▶ _PAGE_:

▶

# Need Some In Put on new hay ground .



## mark-east-tn (Aug 28, 2016)

I guess Im the new guy on forum but have visted this site several times and read about several topics. I have become a hay producer for several farms over the last couple years and have some good ground around me but I have just got a farm next to me that has had horses on it for 10 + years and is weed invested. The current owner has got rid of horses and has decided to do other things in life now ]. He has turned farm over to me and I am wanting to turn weeds into hay ground and make some thing out of the creek bottom field. My question is do I need to plow under and work ground or spray and seed drill it . The field lays on a creek bottom and the water table is usually good so the weeds have thrived in there since horses have destroyed the grass . The ground will sometimes flood in winter months when we have lots of rain and I wondered If fescue would be the only thing that would withstand being submerged in water for sometimes a day or two at most or would other grasses survive it . Thanks for any input , I do plan on getting soil samples in next week or so to see where I stand on ground but I thought Id ask advise on it also . My goal is to produce a good stand of hay to square bale since I have a barn right there to put it in. Will Alfalfa take the flooding in winter ? Spring and summer it stays dry unless creek rises from lots and lots of rain . Thanks for any help .............


----------



## somedevildawg (Jun 20, 2011)

Welcome to the forum Mark east TN.....glad to have you, lots of folk from the volunteer state on here. I see your goal is horsey folk, I believe from what I've heard on here, the preferred combo is a mix of grass and alfalfa....not sure on the ratio and not sure if it likes wet feet but I'm sure other with more knowledge than myself will opin.....just wanted to welcome you to the forum.
I'm sure stack em up will be along shortly to give you a welcome as ya'll seem to be kindred spirits....purty sure he bleeds orange


----------



## stack em up (Mar 7, 2013)

Welcome Mark! That is about the best image a guy could have for his profile.

◀

▶ _WHAT IS REQUIRED_: In the hay ground thread, what does the original poster plan to do within the next week or so?

▶ _INFORMATION PROVIDED_:
▶

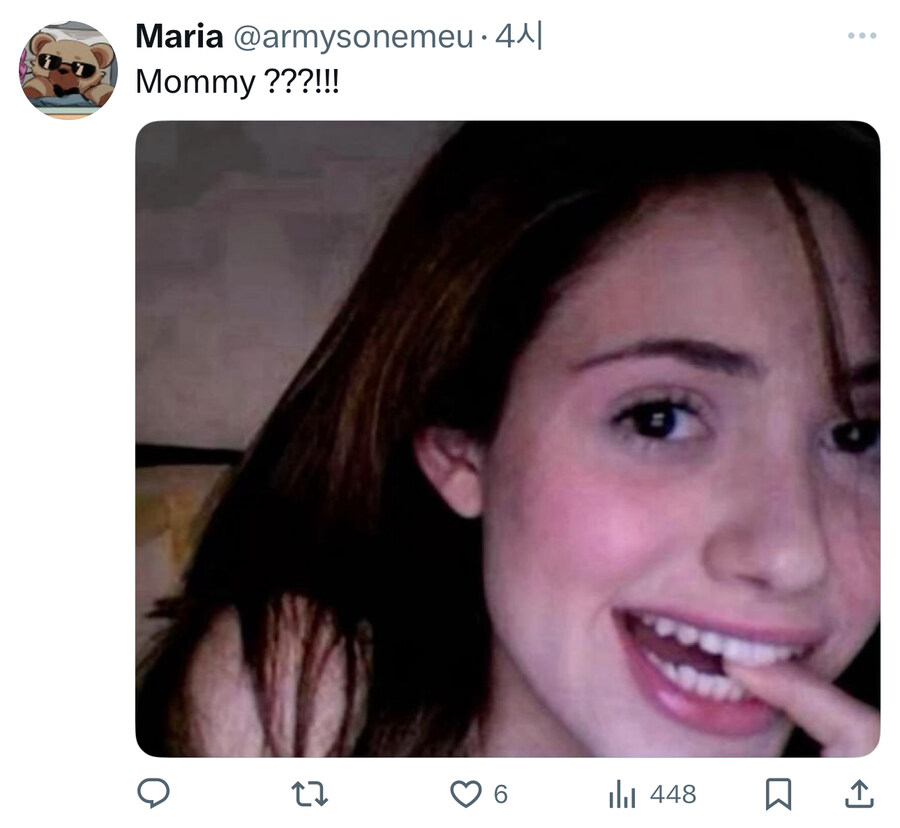900x828 pixels.
Task: Bookmark this tweet
Action: point(778,794)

◀

▶ _SOLUTION TO THIS TASK_: Get soil samples to see where the ground stands.